France, UK urge Putin to stick to international laws

France, UK urge Putin to stick to international laws
Russia's President Vladimir Putin (C) listens to the head of the Russian army's main department of combat preparation Ivan Buvaltsev (R) while watching military exercises. Photo: AFP
France joined forces with the UK on Monday in urging Russian President Vladimir Putin to comply with international law over the crisis in Ukraine, described by observers as the worst in Europe since the Cold War.

French President François Hollande on Monday urged Moscow to find a solution to the Ukraine crisis that complies with international law.

Hollande stressed after a phone call with his Polish counterpart Bronislaw Komorowski and British Prime Minister David Cameron "the need for Russia to accept a crisis resolution that conforms to international law".

A statement from the French presidency said Hollande and Cameron saw eye to eye on "the firm stance adopted by the Europeans, specifically the possible targeted measures on EU-Russian relations in the absence of a military de-escalation."
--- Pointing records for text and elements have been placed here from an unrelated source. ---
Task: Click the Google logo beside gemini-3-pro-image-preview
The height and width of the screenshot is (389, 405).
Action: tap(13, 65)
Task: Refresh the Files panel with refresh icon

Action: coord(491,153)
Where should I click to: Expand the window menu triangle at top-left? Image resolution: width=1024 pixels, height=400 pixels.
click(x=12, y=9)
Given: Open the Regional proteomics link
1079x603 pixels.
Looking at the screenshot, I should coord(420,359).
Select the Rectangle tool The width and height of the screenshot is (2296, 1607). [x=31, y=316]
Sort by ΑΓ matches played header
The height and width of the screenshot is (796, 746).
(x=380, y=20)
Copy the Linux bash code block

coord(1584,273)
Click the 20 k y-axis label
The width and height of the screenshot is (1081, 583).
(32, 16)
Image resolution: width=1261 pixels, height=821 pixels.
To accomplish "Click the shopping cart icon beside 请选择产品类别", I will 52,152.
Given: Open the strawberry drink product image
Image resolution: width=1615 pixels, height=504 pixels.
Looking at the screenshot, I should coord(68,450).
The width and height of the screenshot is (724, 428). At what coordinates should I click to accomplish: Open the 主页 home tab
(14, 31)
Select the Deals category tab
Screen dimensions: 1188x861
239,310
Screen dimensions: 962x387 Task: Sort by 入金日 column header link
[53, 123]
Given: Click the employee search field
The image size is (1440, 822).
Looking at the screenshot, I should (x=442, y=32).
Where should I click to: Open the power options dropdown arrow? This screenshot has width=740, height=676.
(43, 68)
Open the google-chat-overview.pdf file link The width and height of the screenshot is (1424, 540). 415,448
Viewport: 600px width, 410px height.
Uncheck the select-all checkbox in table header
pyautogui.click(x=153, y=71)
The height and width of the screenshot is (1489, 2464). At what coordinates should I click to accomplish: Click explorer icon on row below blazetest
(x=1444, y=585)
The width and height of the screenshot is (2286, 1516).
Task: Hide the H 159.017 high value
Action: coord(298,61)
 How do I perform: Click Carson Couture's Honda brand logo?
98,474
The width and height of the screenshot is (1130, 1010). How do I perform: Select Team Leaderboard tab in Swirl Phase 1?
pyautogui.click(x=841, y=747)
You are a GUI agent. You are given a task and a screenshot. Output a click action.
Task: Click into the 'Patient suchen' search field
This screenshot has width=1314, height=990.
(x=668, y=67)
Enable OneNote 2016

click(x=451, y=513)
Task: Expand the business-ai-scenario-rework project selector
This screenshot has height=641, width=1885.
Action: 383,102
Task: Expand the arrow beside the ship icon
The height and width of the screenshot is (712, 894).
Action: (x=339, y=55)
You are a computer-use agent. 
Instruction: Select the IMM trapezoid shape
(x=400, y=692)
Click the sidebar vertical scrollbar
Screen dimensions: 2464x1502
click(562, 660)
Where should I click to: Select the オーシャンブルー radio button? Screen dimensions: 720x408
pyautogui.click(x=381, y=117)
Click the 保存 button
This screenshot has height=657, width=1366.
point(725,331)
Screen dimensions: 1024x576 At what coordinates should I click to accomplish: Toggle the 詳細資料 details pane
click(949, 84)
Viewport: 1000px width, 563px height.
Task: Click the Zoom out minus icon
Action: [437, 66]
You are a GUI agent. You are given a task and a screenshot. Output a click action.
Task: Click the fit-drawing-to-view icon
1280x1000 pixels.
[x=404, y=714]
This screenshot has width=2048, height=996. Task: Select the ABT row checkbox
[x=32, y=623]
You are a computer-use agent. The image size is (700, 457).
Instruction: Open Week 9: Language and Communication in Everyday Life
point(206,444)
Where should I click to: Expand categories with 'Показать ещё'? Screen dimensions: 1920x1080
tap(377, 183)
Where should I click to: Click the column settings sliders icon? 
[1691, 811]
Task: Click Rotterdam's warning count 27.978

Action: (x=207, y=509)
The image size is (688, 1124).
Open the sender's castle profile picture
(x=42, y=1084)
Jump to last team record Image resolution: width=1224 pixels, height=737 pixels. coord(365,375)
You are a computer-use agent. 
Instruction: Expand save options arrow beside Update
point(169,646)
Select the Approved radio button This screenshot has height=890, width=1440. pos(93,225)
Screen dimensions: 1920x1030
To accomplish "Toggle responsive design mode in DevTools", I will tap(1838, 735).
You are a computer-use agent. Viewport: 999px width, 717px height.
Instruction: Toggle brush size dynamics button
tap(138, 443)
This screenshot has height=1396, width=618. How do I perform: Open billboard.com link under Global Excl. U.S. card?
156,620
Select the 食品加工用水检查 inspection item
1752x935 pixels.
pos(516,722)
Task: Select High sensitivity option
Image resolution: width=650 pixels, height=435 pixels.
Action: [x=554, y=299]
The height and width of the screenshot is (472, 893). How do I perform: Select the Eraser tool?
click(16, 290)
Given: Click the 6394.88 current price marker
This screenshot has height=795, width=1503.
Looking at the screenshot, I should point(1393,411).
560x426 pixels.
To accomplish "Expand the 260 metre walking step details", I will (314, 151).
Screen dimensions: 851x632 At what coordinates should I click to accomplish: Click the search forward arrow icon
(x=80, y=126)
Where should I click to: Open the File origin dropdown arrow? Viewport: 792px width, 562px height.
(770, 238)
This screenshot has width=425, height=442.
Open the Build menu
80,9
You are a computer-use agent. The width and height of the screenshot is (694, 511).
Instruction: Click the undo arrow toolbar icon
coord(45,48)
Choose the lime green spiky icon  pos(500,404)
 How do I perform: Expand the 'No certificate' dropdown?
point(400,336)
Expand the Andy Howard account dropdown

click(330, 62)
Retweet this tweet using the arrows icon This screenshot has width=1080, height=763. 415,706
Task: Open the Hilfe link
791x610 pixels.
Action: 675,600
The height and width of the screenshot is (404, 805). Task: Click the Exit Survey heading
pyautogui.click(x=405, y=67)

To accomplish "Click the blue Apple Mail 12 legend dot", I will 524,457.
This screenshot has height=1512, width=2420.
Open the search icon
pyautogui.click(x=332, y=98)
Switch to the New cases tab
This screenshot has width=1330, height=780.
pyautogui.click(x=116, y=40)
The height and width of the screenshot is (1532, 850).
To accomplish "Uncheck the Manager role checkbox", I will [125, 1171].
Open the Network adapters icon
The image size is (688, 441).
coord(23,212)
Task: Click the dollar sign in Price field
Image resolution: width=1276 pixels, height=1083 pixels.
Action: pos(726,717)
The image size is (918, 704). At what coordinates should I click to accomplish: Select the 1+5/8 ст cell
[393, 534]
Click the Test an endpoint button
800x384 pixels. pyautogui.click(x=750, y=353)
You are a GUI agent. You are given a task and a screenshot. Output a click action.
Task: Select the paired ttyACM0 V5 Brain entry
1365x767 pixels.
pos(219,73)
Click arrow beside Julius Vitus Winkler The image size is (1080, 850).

President Vladimir Putin on Saturday won approval from Russia's upper house of parliament to send troops into Ukraine due to the stand-off in Crimea following the ousting of pro-Moscow president Viktor Yanukovych.

Observers have described Moscow's military incursion into Crimea as potentially the worst crisis since the Cold War.

Hollande and Cameron also underlined the European Union's desire to support and be involved in mediation efforts coordinated with the United Nations and the Organisation for Security and Cooperation in Europe.

As the 28-nation bloc raced to defuse the crisis, EU president Herman Van Rompuy announced on Monday he was calling a summit of the bloc's heads of state and government on Thursday, in effect setting a time frame for Russia to act.

Earlier in the day Paris said it does not intend to suspend its military contracts with Russia, despite Russian military aggression in the Crimea.

Russia ordered two battleships from France in 2011 with an option for two more, but despite French anger over Moscow’s intervention in Ukraine, Paris says the order will go ahead.

“We’re not at that point yet,” French Foreign Minister Laurent Fabius told RTL radio.